==== READING TEXT

What to do when the tracker flags something
- Don\'t panic. Tracker flags suggest "talk to a vet," not "this is bad."
- Export the log — Export CSV button above — so you can bring a printout.
- Schedule a non-urgent vet visit within 1–2 weeks. Senior workups (bloodwork + urinalysis ± thyroid panel for cats) cost $200–$400 and catch most of the common conditions.
- If the change is dramatic (>10% weight loss, can\'t walk, hasn\'t eaten in 24+ hours) — same-day vet visit.
Sources: AAHA Senior Care Guidelines (2023). Hoyumpa Vogt A et al. "AAFP-AAHA: Feline Life Stage Guidelines." J Feline Med Surg (2021). WSAVA Senior Care Guidelines.
Frequently asked questions
What does this tracker do?
It records weight, appetite (1–5), and mobility (1–5) entries for your senior pet, dated. Over weeks/months it surfaces trends and flags concerning changes — unintentional weight loss > 5%, sustained appetite decline, mobility drop. It does NOT diagnose; it gives you a clean record to bring to your vet.
Where is my data stored?
In your browser only (localStorage). We don't send it anywhere, don't have a server, can't see it. The flip side: clearing your browser data wipes the log. Use Export when you want a portable copy.
Why focus on senior pets?
Senior pets (last ~25% of expected lifespan) develop chronic conditions whose early signs are subtle changes in weight, eating, drinking, and movement. A weekly log catches trends that no single vet visit can. Most veterinary diagnoses in geriatric pets are confirmed by a pattern, not a single measurement.
How often should I log?
Weekly is ideal. Monthly is fine. Daily is overkill for most cases (and creates noise). The same scale, the same time of day, the same conditions matter more than frequency — consistency is what makes the trend visible.
What's considered a "concerning" weight change?
For dogs: unintentional loss of more than 5% body weight in 4 weeks, or 10% over 3 months. For cats: weight loss is *the most common* early sign of kidney disease, hyperthyroidism, and diabetes — even 5% in a senior cat warrants a vet call. This tracker flags these thresholds automatically.

========
==== DATA EXTRACTS

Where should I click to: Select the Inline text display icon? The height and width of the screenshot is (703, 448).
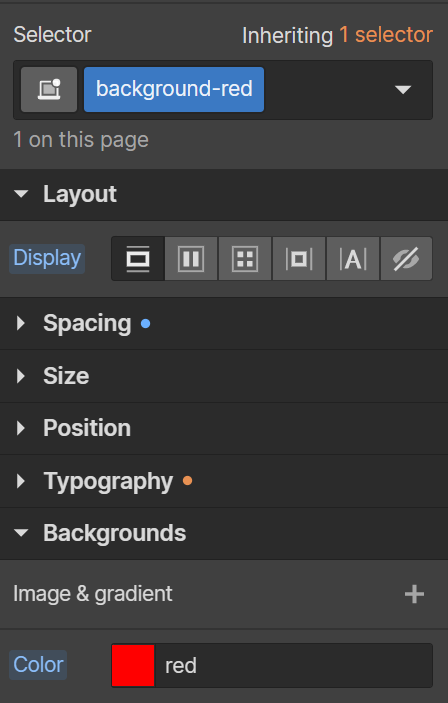[x=353, y=259]
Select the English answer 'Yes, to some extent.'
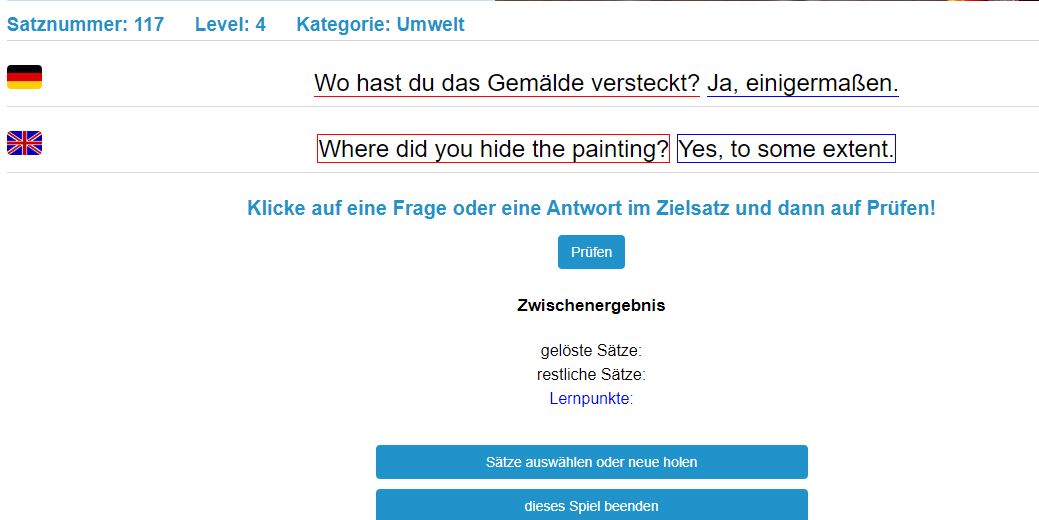 pos(786,149)
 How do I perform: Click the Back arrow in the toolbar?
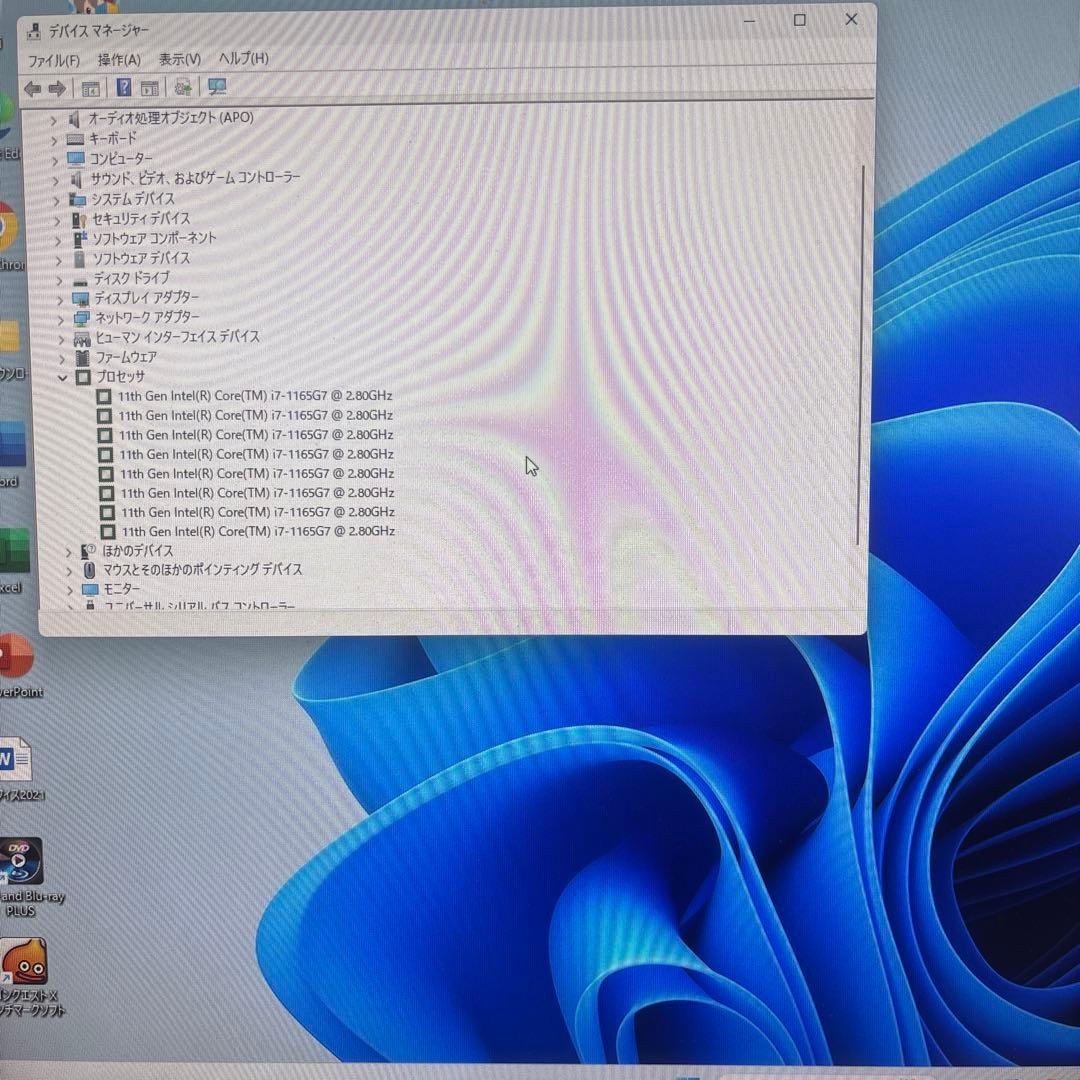33,89
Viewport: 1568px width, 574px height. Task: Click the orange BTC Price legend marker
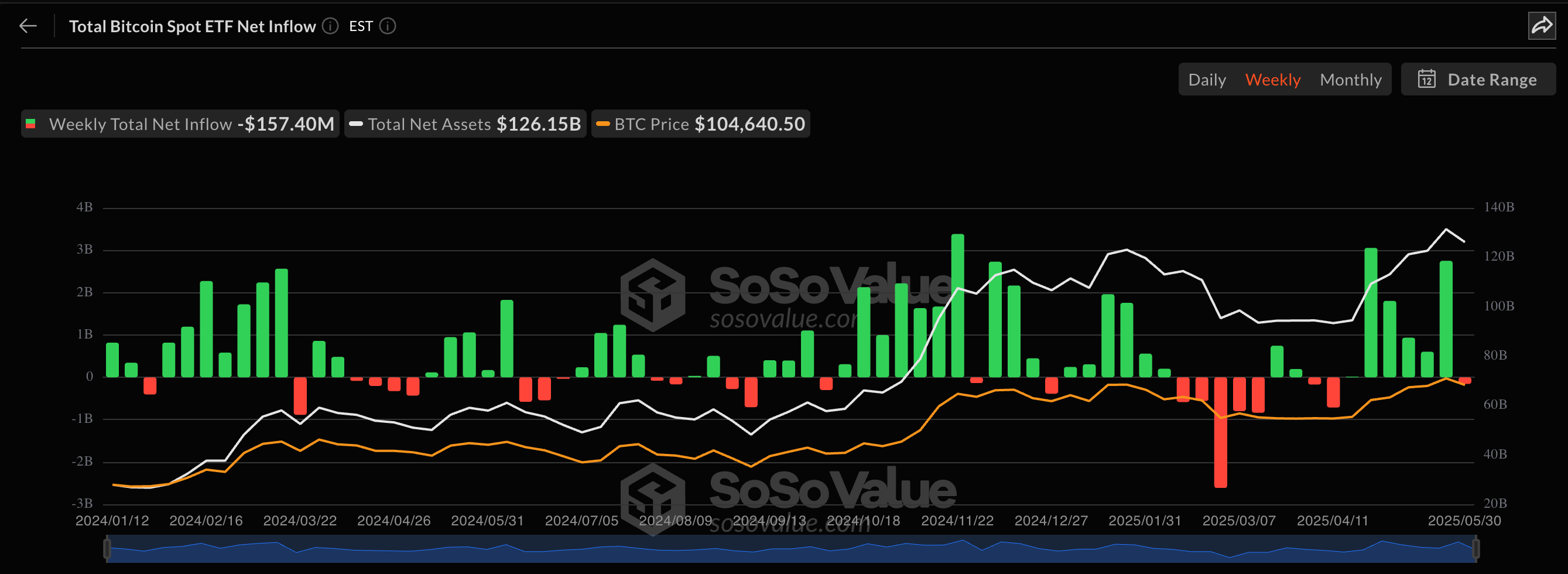602,124
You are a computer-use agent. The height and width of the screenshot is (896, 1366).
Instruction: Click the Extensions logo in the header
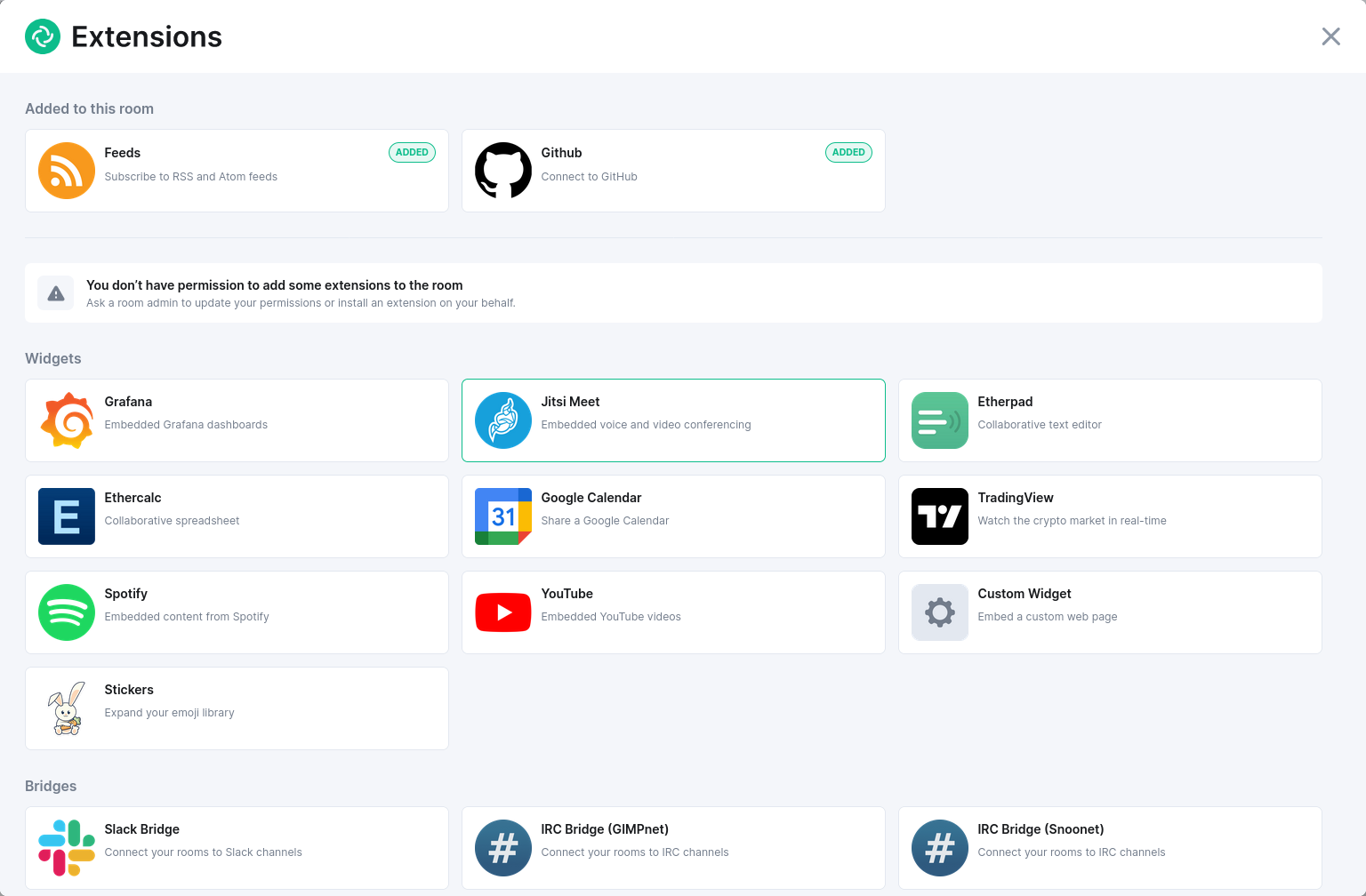(43, 36)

========

- [ASSIGNED TASK 1] In the pet tracker text, translate this sentence into Spanish: "A weekly log catches trends that no single vet visit can."
- [ASSIGNED TASK 2] Quote the pet tracker text between "- Schedule a" and "this tracker do?", inclusive.

- [FINAL ANSWER 1] Un registro semanal detecta tendencias que ninguna visita al veterinario por sí sola puede detectar.

- [FINAL ANSWER 2]
- Schedule a non-urgent vet visit within 1–2 weeks. Senior workups (bloodwork + urinalysis ± thyroid panel for cats) cost $200–$400 and catch most of the common conditions.
- If the change is dramatic (>10% weight loss, can\'t walk, hasn\'t eaten in 24+ hours) — same-day vet visit.
Sources: AAHA Senior Care Guidelines (2023). Hoyumpa Vogt A et al. "AAFP-AAHA: Feline Life Stage Guidelines." J Feline Med Surg (2021). WSAVA Senior Care Guidelines.
Frequently asked questions
What does this tracker do?